Physics and Math
Cherry Hill, N.J.
What are the most valuable skills you gained from your Arts & Sciences education?
My A&S education taught me how to think abstractly, argue rigorously and appreciate the world around me. My classes taught me how to be a disciplined student and my research experience taught me how to think independently, how to ask good questions and how to collaborate with others.
What Cornell memory do you treasure the most?
A bit unusual, but the adrenaline from trying to solve a problem with a group of friends under the pressure of a fast-approaching deadline was one of my favorite feelings. We'd do the homework on the floor at the homework boxes, and one person was always on watch to alert us if the TA was coming so we could hand it in. Then after it's all over, everyone just gets an overwhelming sense of relief, we hang out and chat, get food and snacks. Brutally difficult classes were a great bonding experience.
What have you accomplished as a Cornell student that you are most proud of?
I previously did research projects in quantum computing and condensed matter theory and am currently working on a research project at the intersection of geometric analysis and physics; more precisely we are studying minimal surfaces in hyperbolic space, which have applications to holography and quantum gravity. Through these projects, I learned a lot about exciting, new fields that are often not covered in undergraduate classes. These experiences shaped my decision to pursue further education in math, where I am interested in analysis and geometry.
How have your beliefs or perspectives changed since you first arrived at Cornell? What have you discovered about yourself?

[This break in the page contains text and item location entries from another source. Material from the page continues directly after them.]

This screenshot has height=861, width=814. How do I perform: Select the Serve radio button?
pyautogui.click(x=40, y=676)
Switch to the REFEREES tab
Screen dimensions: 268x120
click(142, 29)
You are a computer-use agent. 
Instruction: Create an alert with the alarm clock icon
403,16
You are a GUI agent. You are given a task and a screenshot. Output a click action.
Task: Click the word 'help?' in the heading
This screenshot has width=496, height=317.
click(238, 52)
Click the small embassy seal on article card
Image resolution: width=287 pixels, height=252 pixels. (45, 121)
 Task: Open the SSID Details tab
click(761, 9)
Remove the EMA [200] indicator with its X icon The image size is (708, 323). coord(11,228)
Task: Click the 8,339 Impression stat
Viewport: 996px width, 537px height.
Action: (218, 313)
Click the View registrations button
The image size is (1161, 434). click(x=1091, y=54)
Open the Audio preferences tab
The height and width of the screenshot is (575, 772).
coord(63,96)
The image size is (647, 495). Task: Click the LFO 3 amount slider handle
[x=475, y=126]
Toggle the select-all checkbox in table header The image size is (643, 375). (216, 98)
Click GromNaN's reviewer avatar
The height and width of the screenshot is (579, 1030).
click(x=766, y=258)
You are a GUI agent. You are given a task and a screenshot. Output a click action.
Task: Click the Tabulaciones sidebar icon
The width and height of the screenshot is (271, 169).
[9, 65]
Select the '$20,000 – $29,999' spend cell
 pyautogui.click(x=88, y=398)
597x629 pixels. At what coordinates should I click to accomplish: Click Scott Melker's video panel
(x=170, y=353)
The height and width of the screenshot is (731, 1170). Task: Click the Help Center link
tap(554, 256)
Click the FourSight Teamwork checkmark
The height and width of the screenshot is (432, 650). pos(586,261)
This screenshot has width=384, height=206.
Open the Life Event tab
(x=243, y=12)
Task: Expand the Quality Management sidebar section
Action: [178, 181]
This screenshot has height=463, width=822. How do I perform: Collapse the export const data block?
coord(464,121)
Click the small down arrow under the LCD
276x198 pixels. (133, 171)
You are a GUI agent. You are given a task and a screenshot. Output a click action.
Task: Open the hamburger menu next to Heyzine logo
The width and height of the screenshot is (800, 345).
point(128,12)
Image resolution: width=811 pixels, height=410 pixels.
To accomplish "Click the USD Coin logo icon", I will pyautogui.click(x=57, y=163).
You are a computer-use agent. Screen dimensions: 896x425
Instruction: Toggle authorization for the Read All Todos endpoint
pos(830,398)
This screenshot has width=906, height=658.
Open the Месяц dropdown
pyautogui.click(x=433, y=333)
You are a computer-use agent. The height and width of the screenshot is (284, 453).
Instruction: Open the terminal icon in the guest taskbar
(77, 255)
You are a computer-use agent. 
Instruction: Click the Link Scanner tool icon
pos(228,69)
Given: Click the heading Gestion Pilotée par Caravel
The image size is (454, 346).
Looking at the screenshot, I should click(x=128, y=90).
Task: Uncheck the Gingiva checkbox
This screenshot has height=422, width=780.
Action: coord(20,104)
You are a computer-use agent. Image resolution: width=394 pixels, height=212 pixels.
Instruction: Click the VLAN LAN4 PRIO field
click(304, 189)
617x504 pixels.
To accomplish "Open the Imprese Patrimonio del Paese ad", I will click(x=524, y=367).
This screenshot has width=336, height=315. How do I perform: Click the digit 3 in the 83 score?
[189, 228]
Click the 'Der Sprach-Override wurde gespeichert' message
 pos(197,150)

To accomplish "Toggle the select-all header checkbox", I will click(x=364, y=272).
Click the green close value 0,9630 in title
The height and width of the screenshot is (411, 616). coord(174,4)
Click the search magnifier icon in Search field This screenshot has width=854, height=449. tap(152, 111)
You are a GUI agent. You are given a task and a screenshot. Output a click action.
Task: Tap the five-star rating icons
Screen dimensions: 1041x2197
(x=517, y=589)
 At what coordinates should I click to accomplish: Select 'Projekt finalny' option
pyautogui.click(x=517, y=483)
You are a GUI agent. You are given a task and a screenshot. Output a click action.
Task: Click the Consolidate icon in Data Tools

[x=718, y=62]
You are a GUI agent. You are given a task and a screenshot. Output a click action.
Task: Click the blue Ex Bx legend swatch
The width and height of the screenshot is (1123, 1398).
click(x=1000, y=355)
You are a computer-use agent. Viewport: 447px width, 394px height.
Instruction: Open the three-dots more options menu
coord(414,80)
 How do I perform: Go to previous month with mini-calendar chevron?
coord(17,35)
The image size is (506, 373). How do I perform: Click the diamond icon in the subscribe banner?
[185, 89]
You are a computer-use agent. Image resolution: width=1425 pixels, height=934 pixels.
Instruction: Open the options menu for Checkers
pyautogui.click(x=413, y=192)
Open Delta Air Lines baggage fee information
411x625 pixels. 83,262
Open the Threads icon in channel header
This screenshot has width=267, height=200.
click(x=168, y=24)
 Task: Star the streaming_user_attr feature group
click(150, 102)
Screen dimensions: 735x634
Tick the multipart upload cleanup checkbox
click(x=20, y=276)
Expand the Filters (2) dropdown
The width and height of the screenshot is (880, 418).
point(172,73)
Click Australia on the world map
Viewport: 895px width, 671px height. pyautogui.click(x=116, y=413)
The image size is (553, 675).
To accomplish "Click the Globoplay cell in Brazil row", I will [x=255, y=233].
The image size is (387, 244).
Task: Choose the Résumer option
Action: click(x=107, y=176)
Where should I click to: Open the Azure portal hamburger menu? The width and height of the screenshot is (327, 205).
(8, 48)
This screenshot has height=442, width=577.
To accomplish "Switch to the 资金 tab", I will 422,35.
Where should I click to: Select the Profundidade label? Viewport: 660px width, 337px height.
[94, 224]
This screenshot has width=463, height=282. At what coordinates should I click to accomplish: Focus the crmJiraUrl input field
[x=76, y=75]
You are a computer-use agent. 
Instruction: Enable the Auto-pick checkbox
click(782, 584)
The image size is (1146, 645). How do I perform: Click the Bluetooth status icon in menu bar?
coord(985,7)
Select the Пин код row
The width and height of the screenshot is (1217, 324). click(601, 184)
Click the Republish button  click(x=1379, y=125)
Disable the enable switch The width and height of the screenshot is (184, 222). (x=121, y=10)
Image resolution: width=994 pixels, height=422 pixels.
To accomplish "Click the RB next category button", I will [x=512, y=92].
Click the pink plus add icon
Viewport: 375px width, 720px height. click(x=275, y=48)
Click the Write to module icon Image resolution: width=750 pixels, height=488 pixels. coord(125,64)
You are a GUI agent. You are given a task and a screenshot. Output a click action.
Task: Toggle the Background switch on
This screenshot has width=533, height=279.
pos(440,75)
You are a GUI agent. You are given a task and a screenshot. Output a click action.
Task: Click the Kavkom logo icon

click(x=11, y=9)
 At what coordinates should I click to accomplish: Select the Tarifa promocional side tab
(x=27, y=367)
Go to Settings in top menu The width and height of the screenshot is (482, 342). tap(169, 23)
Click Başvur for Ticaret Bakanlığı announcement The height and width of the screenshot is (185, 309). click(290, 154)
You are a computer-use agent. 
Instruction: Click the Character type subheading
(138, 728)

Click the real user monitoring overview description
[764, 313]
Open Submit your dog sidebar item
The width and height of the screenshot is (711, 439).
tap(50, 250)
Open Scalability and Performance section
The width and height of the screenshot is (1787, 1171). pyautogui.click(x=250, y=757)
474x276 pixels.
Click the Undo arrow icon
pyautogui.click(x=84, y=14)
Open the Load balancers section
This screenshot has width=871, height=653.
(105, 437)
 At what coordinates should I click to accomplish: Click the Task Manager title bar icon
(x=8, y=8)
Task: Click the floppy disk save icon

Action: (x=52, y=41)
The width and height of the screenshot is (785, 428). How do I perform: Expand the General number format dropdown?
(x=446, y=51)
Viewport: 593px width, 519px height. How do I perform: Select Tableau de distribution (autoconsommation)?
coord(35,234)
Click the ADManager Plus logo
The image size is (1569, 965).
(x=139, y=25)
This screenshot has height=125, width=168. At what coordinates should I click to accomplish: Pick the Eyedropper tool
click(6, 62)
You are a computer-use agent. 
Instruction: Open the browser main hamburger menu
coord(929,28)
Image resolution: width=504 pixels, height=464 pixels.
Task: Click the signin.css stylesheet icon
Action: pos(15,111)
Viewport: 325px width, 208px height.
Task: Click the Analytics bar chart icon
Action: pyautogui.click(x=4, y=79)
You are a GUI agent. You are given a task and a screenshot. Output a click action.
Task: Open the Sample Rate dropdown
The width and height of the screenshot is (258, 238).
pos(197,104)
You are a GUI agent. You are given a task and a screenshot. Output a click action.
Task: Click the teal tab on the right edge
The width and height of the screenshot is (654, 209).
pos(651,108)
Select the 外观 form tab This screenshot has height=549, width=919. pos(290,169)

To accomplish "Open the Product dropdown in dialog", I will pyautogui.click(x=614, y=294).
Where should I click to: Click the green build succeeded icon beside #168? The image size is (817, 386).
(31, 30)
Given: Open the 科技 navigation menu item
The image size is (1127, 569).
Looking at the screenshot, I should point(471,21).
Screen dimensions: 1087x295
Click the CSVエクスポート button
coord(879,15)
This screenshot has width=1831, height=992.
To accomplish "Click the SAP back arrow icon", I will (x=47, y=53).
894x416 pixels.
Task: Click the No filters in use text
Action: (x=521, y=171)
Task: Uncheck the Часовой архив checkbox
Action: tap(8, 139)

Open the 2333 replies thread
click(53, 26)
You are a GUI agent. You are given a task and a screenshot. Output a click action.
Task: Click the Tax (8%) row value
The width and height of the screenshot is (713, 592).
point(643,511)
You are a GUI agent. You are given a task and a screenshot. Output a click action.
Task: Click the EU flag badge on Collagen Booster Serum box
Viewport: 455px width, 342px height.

I realized the importance of learning for the sake of learning. When I came to Cornell, I just wanted to become an engineer in hopes of contributing to society in a positive way in the form of, say, working on medical technology or sustainable energy. I wanted to work on something with applications or tangible benefits. However, I then discovered fields here which have very rich and elegant structures, which are interesting in and of themselves even without application, and I just simply want to know more about them even if they cannot be applied to any of our current technologies.